Entries shown:
= = =
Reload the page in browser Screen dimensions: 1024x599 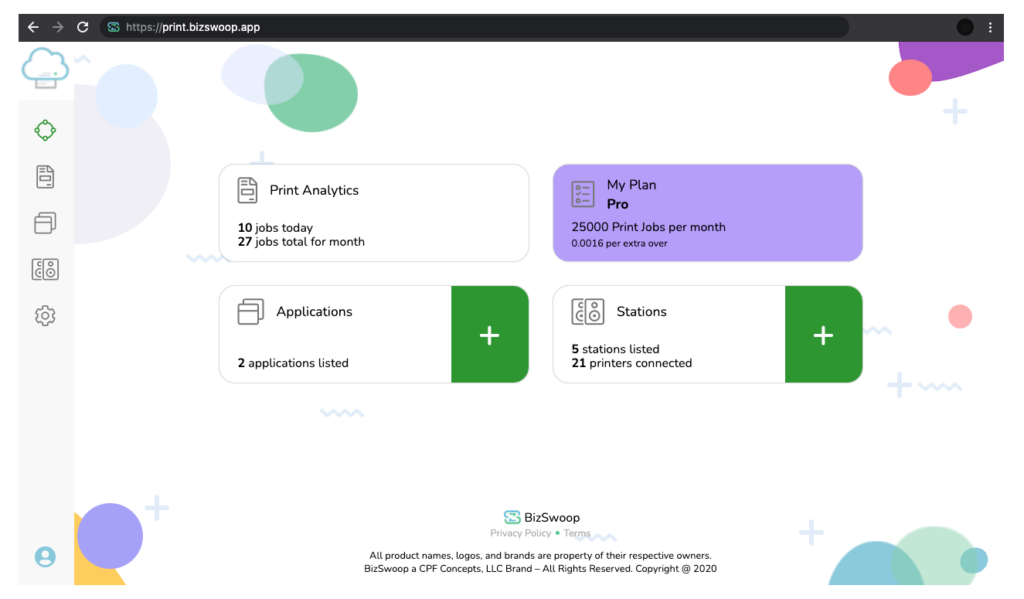(x=83, y=27)
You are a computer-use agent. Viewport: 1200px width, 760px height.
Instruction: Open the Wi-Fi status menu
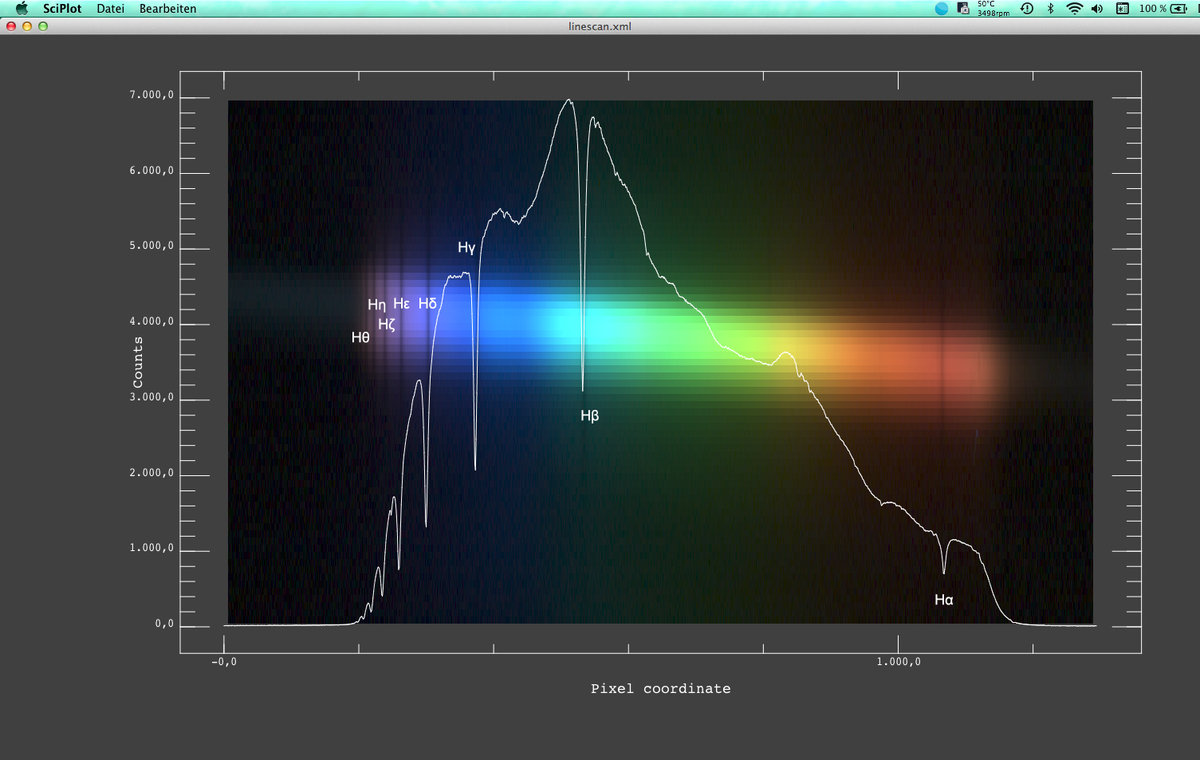[1074, 8]
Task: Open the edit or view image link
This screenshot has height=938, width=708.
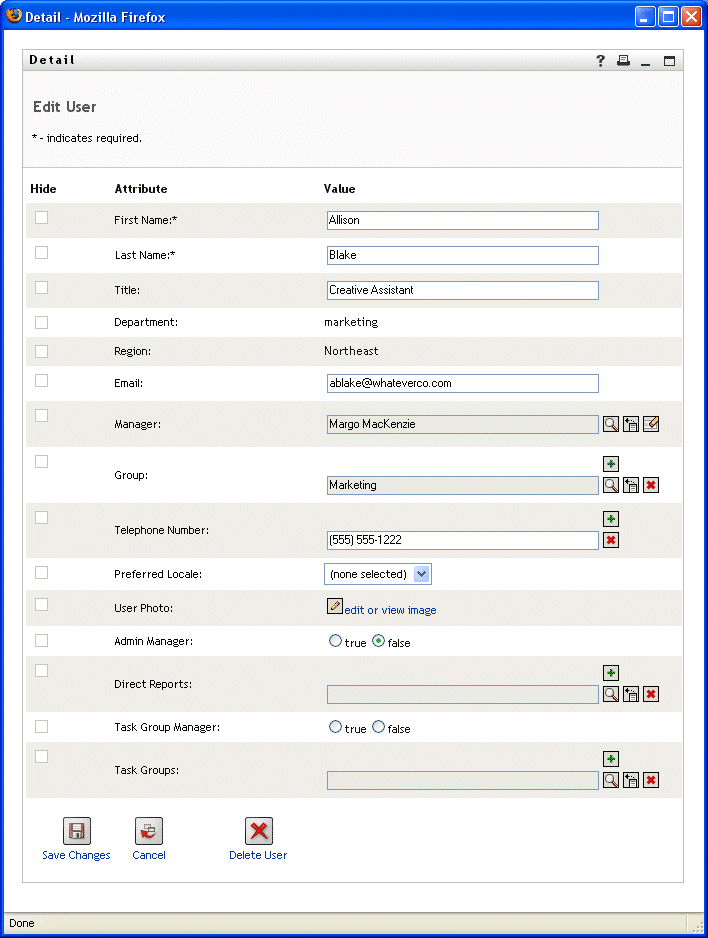Action: pyautogui.click(x=390, y=610)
= = =
Short task:
Reproduce every line of the data, requests included, from the line containing "You are a computer-use" through the end of the data, leaving out the pictures. Scale each coordinate in the answers by 2.25 and round to the nearest whole number, rounding halves up.

Task output:
You are a computer-use agent. Viewport: 1200px width, 760px height.
Instruction: Open the Wi-Fi status menu
[2417, 18]
Task: Open the edit or view image link
This screenshot has height=938, width=708.
Action: pyautogui.click(x=878, y=1373)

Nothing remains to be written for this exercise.